> [What is required] Nothing but the lines from the one with "The width and" through the end of the data should be set down, each exactly as written, and no picture should be included.

[Collected data]
******
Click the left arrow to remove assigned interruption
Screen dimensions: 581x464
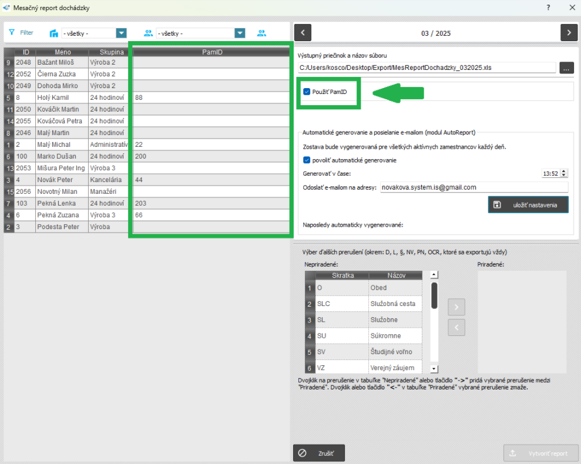point(456,327)
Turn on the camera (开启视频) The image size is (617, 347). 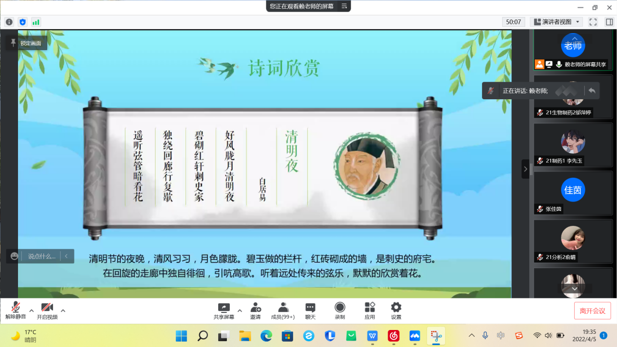47,310
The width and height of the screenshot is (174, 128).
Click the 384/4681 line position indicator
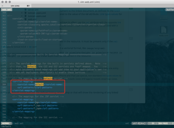[x=163, y=123]
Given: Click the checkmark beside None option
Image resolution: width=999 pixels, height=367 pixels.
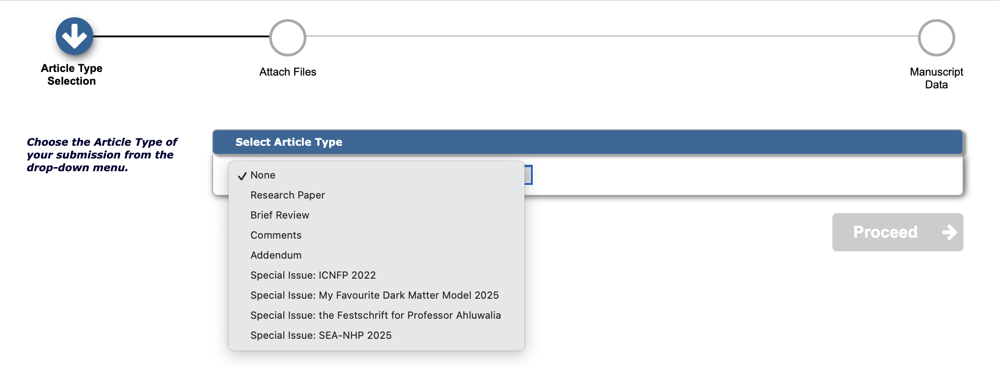Looking at the screenshot, I should click(x=242, y=176).
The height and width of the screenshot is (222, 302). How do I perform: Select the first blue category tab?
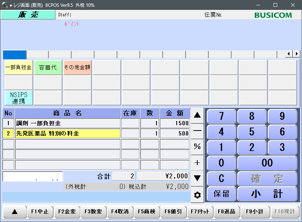[x=14, y=54]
******
> [Solution for this problem]
The width and height of the screenshot is (174, 128).
Click the 384/4681 line position indicator
[x=163, y=123]
Given: Click the checkmark beside None option
Image resolution: width=999 pixels, height=367 pixels.
Looking at the screenshot, I should click(x=242, y=176).
The height and width of the screenshot is (222, 302). How do I perform: Select the first blue category tab?
[x=14, y=54]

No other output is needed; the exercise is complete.